Aprés m’être replongé dans les mentalités de l’époque en relisant (avec grand plaisir) l’Heptaméron de Marguerite de Navarre, je me suis lancé en décembre dans une nouvelle recherche pour imaginer la bibliothèque (à l’époque on disait la librairie) de cette femme de lettres dans son château d’Alençon. C’est en effet dans cette bibliothèque que je souhaite démarrer ce second tome, dans laquelle Louise va découvrir l’édition de Simon de Colines du voyage de Magellan. Ceci pour être parfaitement raccord avec le Malais. Je n’en dirai pas plus pour le moment, parce qu’en fait je n’en sais guère plus. Sinon que Louise, en cette année 1534, soit cinq ans aprés la premier opus, est devenue la libraire attitrée de Marguerite et que Léonard a ouvert un atelier d’imprimerie à Nantes. L’idée générale restant d’être le plus pointu possible sur le contexte historique, l’évolution des techniques, les détails de la vie quotidienne, l’histoire des mentalités, mais très libre sur les ressorts dramatiques, sur l’évolution des personnages fictifs, que sont Louise, Léonard et Guillaume le graveur.

Reconstitution de la bibliothèque de Montaigne Programme ANR CORPUS 2012 (ANR-12-CORP-0003-01)

C’est la raison pour laquelle je prends un soin particulier à configurer cette bibliothèque, cherchant un maximum de sources, notamment iconographiques comme cette reconstitution en trois dimensions de la bibliothèque de Montaigne. Il s’agit aussi de la situer dans le château d’Alençon. Dans le Malais, cette bibliothèque, confiée à Léonard, se situe dans le palais d’été, mais la découverte de travaux d’un historien alençonnais – qui a fait un travail remarquable sur le château en dépit de la faiblesse des sources –  va vraisemblablement me conduire à la bouger, parce que la localisation de ce palais d’été et même son existence, ne sont pas ausssi assurées que je l’imaginais.
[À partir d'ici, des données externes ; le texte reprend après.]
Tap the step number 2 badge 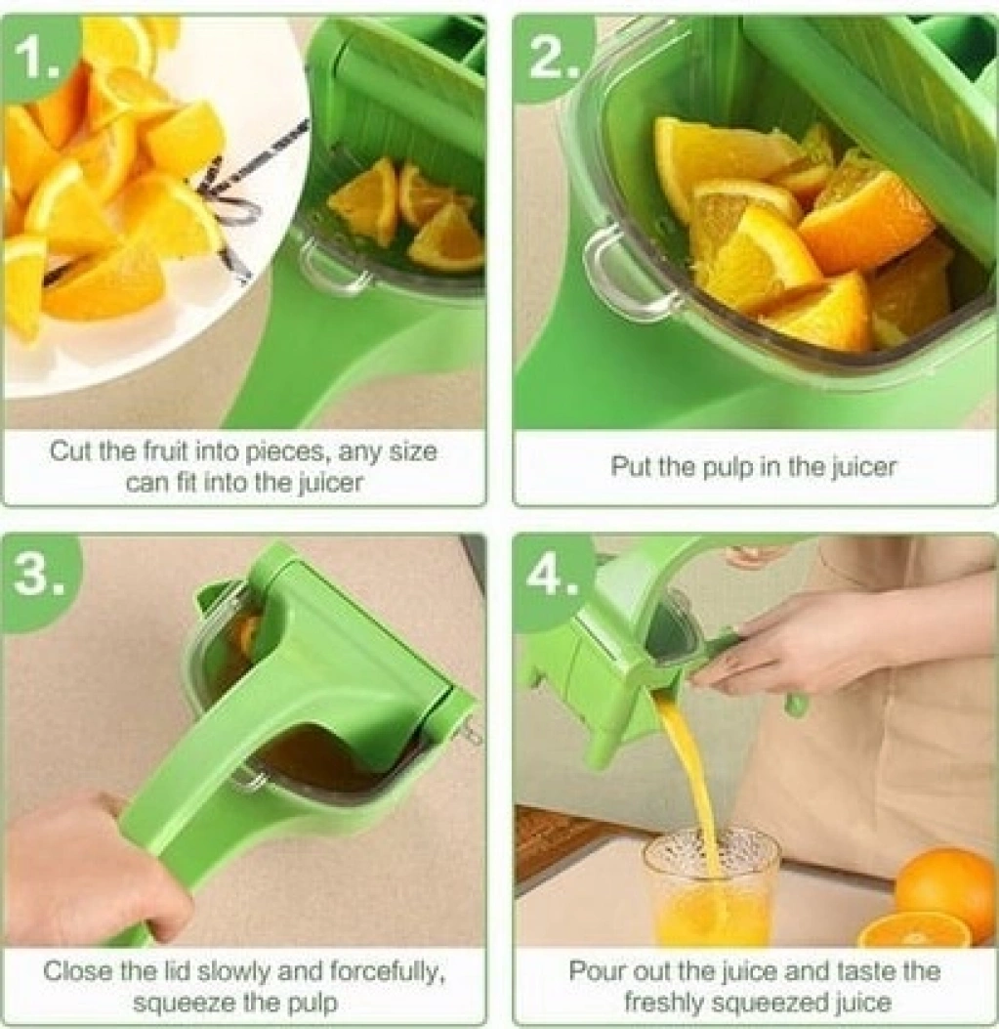coord(551,59)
C’est un peu la magie de ce “work in progress” qui permet d’affiner les choses au fur et à mesure du travail.

Le châtelet d’entrée, fig 14, in Le château d’Alençon en 1440, Thierry Churin.

La bibliothèque risque donc de s’installer dans le pavillon ci-dessus représenté. Pavillon qui s’appuie sur les deux tours du châtelet d’entrée. D’ici à ce que la bibliotèque se retrouve dans une des tours il n’y a qu’un pas. Ce serait un clin d’oeil à la bibliothèque de Montaigne qui me conviendrait assez bien. Nous verrons au moment d’attaquer le texte. En 2019, c’est à dire demain. Cinq cents ans aprés le départ de l’expédition Magellan, ça ne s’invente pas.

Bon vent à tous pour cette année qui commence.